Your goal:
Whenever the word "Given" turns up in a line of the data below, copy that line.

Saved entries
..........

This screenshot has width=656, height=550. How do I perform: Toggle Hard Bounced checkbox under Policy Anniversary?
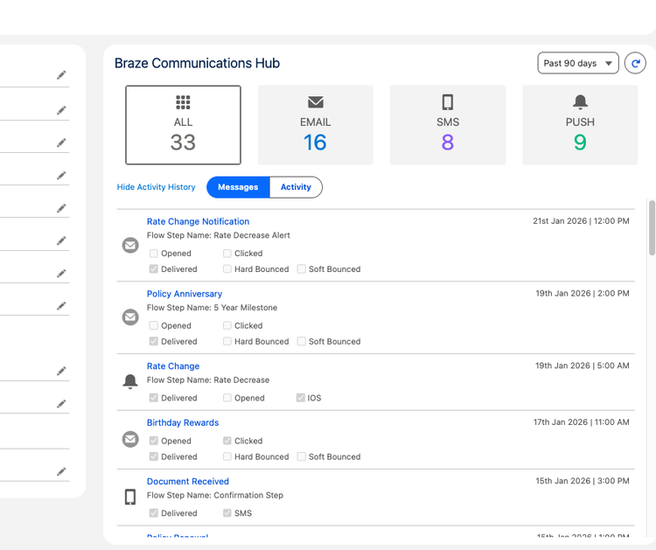pos(227,342)
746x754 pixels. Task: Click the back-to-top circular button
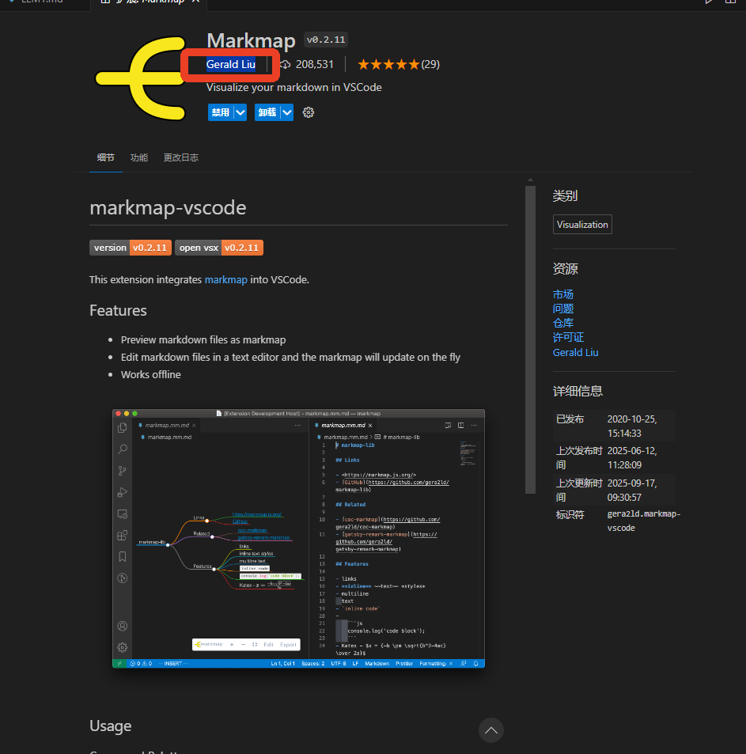[490, 730]
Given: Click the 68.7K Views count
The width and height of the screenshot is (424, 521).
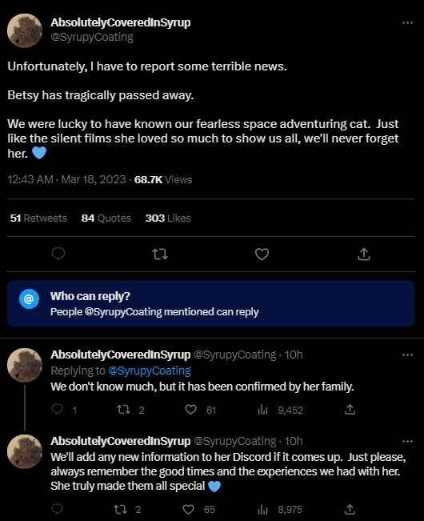Looking at the screenshot, I should pyautogui.click(x=163, y=180).
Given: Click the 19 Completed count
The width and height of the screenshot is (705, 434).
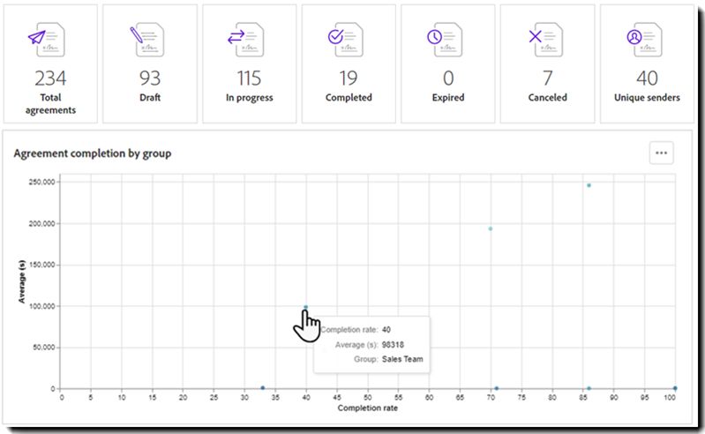Looking at the screenshot, I should click(x=349, y=79).
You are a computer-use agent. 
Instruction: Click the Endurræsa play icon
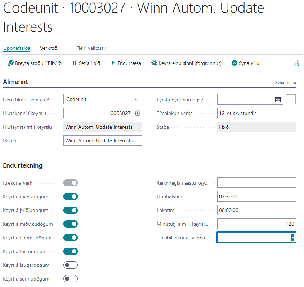click(x=113, y=63)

..........

Result below:
Given: Click the 68.7K Views count
Given: Click the 19 Completed count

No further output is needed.